The composition of the essential oil not only varies in the number of molecules but also in the stereoisomeric types of the extracted molecules, depending on the extraction method used (Vairinhos & Miguel, 2020; Virgiliou et al., 2021). To achieve greater recovery of the essential oil from B. oleracea var. italica seeds, extraction was performed using a rotator after initial recovery was not significant. For this extraction, pure ethanol and hexane were used in a ratio of 1:1:1 as organic solvent to obtain a greater amount of extract and compounds. Table 1 shows the different components of the essential oil of B. oleracea var. italica seeds. Identifying the components of the essential oil of these seeds is important due to the unsuccessful efforts made to characterize it because of the low yields obtained (0.009%).
The composition of the essential oil can be affected by various factors, including environmental and geobotanical conditions (climate, altitude, soil type, precipitation, etc.), cultivation method, harvest time, plant part collected, handling and storage of plant material (dry, refrigerated, etc.), plant age and growth stage, as well as the method of oil extraction (Gimenes et al., 2021). The antimicrobial activity of essential oils has been recognized for many years. The antimicrobial activity of essential oils from Tagetes pusilla, Senecio tephrosiodes, Lepechinia meyenii, Eucalyptus globules, and Cymbopogon citratus, among others, has been particularly studied.
Although there is little information on the structure-activity relationship of these oils, some authors agree that the antimicrobial activity is largely due to the presence of terpenoids (Moein et al., 2015), especially those containing functional groups such as alcohol, aldehyde, and ketone (Porras et al., 2021; Dumas et al., 2021). Brassica species are rich in polyphenols, flavonoids, and glucosinolates (Alves et al., 2016; Paul et al., 2019; Zhang et al., 2019); the antimicrobial activity of extracts obtained with different solvents, such as methanol, ethanol, and acetone, is apparently attributed to phenolic compounds, as shown in Tables 3 and 4.
Furthermore, certain components of essential oils have been observed to have the ability to penetrate bacterial cells and affect their DNA and RNA, disrupting their ability to replicate and ultimately leading to cell death (Pavelková et al., 2014; Kang et al., 2018). These effects can be attributed to the ability of essential oil compounds to intercalate into the structure of DNA and RNA, inhibiting their replication and transcription (Silva et al., 2013; Brun et al., 2019). In addition, some studies have shown that certain essential oils can interfere with the gene expression of bacterial cells, inhibiting the production of proteins essential for their survival (Buchberger et al., 2018; Rúa et al., 2019). [36, 37] These properties make essential oils a promising alternative to conventional antimicrobials and an attractive option for combating antibiotic resistance.
Moreover, it has been demonstrated that essential oils can interfere with protein synthesis, nutrient transport, and DNA replication in bacterial cells (Pavelková et al., 2014; Kang et al., 2018; Wei et al., 2019). For example, thymol, a phenolic compound present in oregano essential oil, inhibits protein synthesis by binding to the 50s ribosomal subunit (Brun et al., 2019; Winska et al., 2019). Another example is eugenol, a phenolic compound present in clove essential oil, which interferes with cell wall synthesis by inhibiting the UDP-N-acetylglucosamine-2-epimerase enzyme (Silva et al., 2013). These mechanisms of action are important in the fight against antibiotic-resistant bacteria and make essential oils a promising alternative as antimicrobial agents.

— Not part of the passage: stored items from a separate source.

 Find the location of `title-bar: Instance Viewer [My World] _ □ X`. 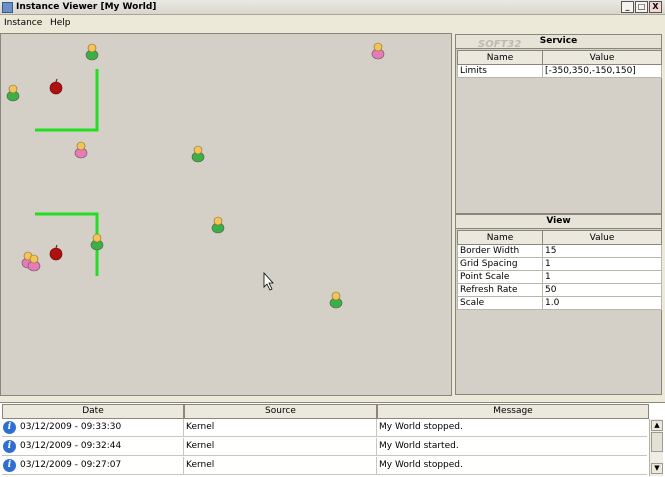

title-bar: Instance Viewer [My World] _ □ X is located at coordinates (332, 8).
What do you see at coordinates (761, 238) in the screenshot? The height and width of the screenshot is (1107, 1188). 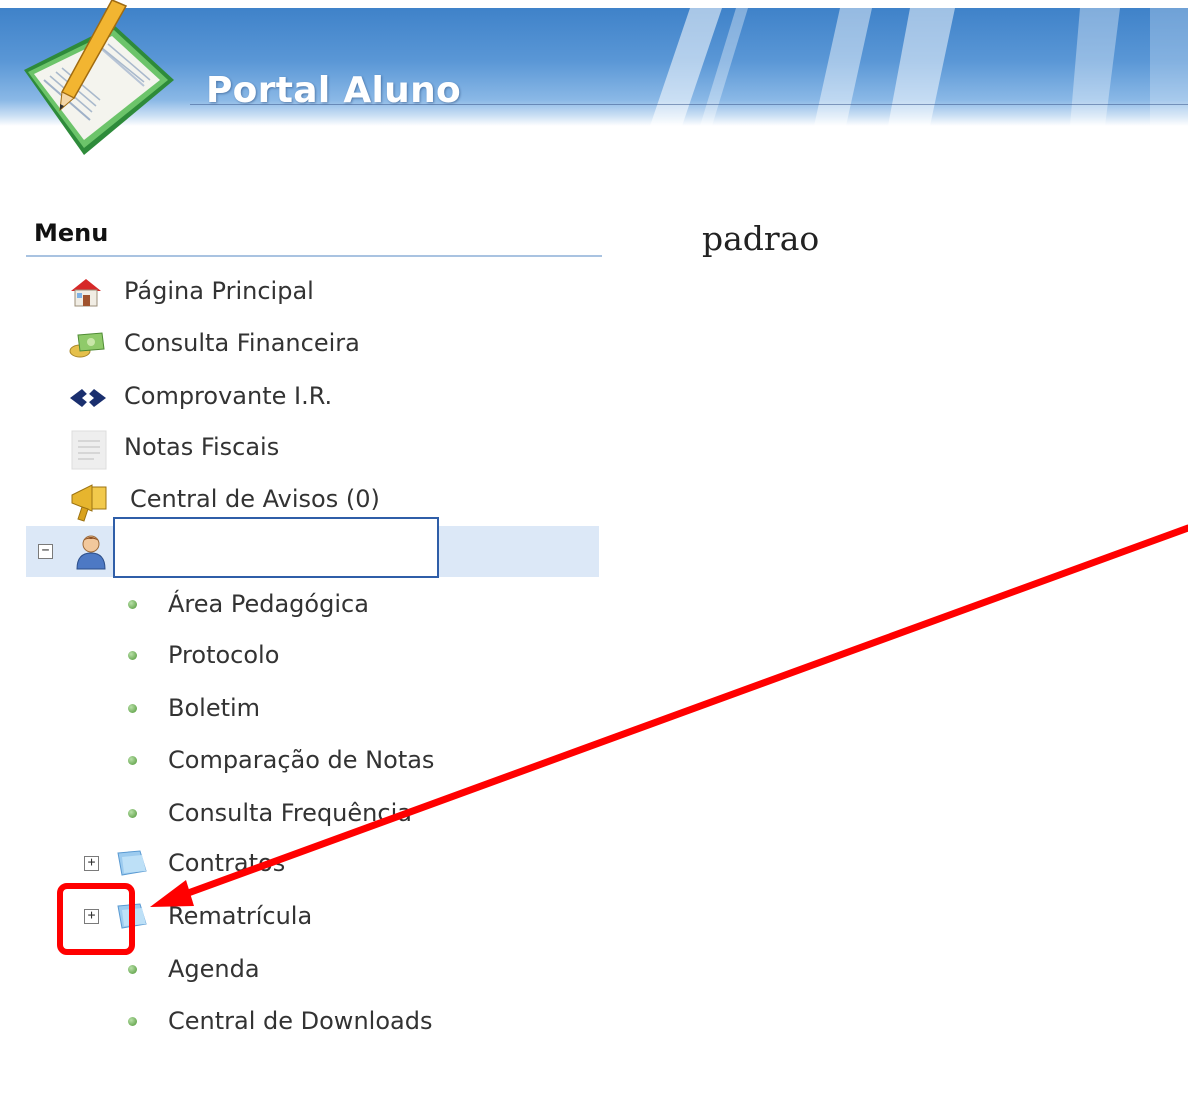 I see `content-text: padrao` at bounding box center [761, 238].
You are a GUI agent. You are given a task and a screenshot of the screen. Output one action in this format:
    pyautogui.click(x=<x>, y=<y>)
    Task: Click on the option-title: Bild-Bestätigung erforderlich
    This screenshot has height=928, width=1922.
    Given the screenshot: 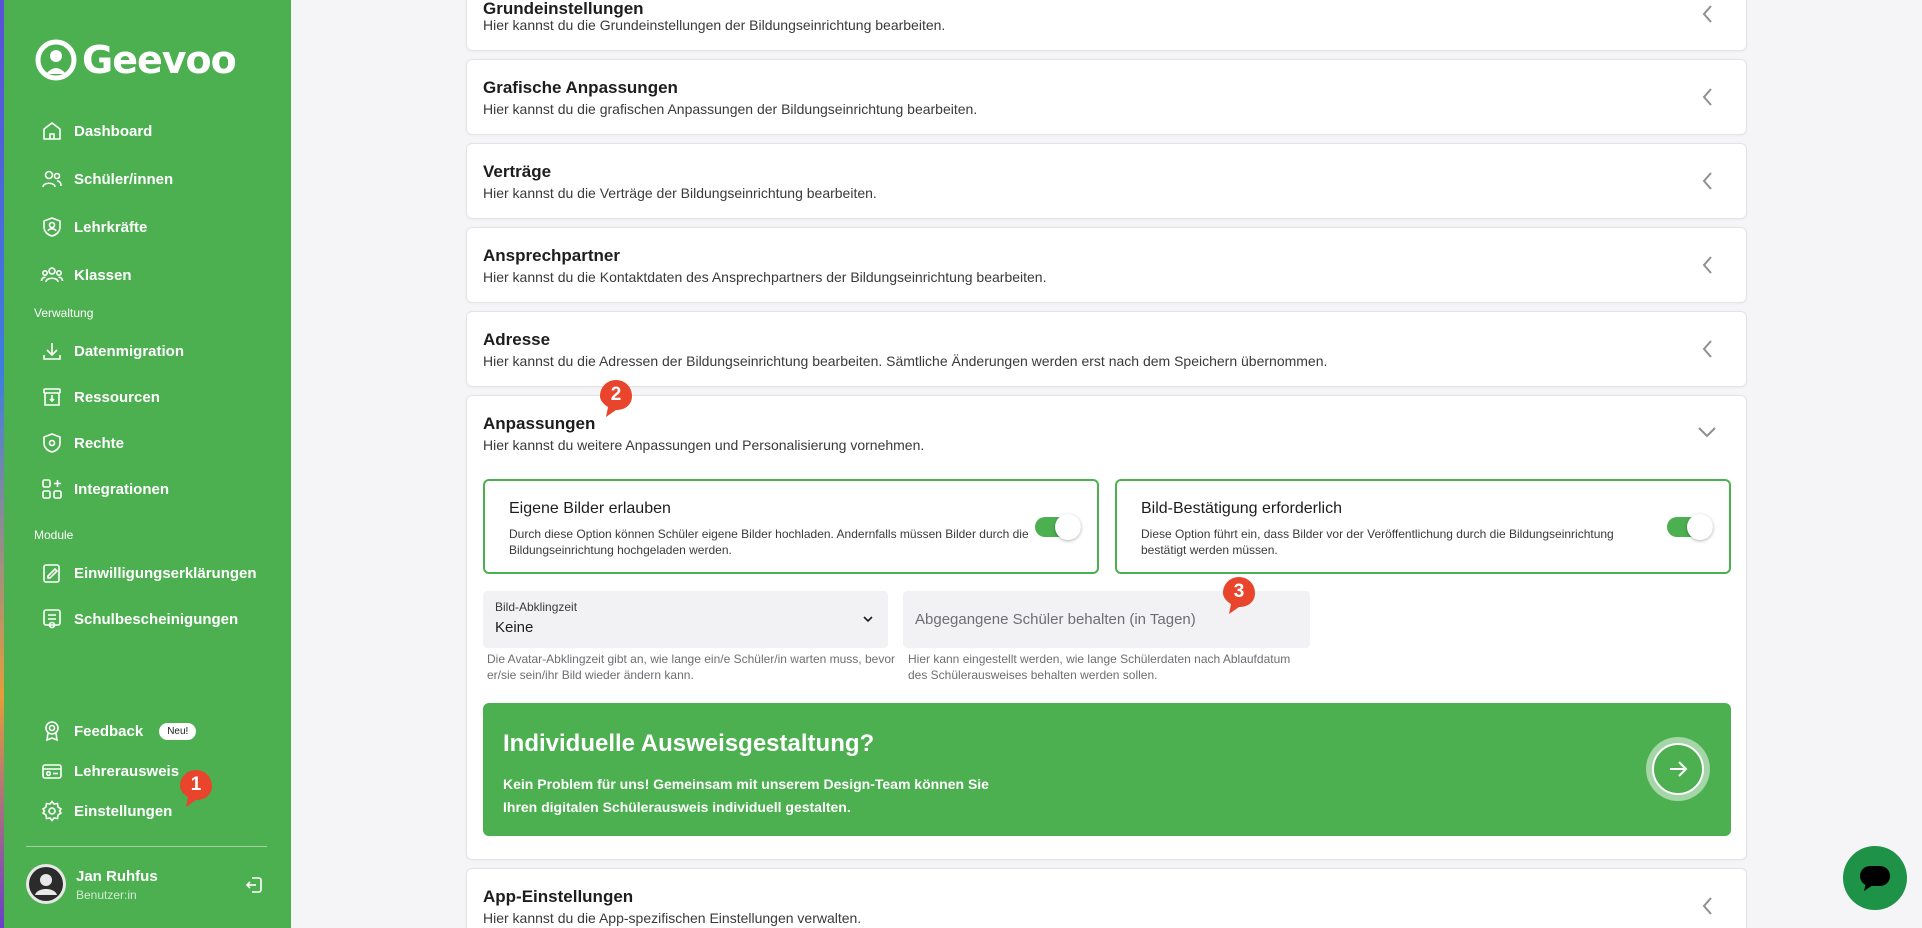 What is the action you would take?
    pyautogui.click(x=1242, y=508)
    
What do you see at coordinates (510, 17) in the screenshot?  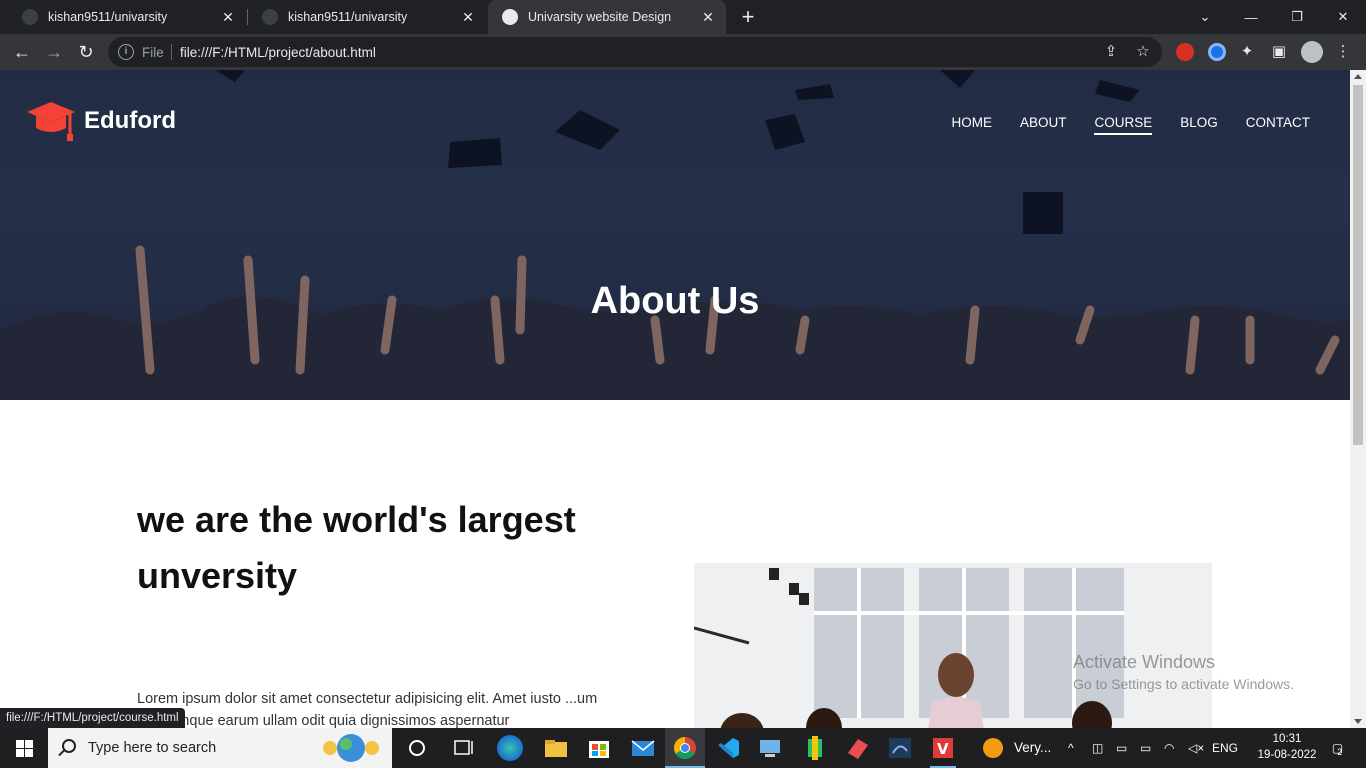 I see `globe-icon` at bounding box center [510, 17].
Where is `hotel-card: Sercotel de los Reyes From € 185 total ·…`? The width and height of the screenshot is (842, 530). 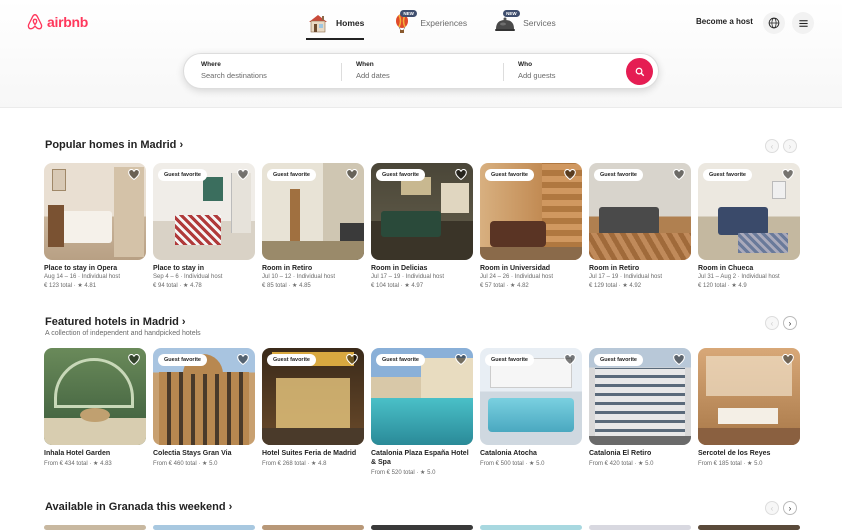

In summary, essential oils and their components have been shown to have effective antimicrobial activity against various types of bacteria. These compounds act by damaging the integrity of the cell membrane and altering homeostasis, leading to the loss of macromolecules, lysis, and cell death.
The obtained data demonstrate that both major and minor components of the essential oil and extracts could play an important role in the antimicrobial activity. Therefore, new antimicrobial agents based on the essential oil from Brassica oleracea var. italica seeds could be a possible alternative against pathogens. Moreover, since these compounds have been recognized as GRAS by the US FDA, they can be used for food preservation without additional risks.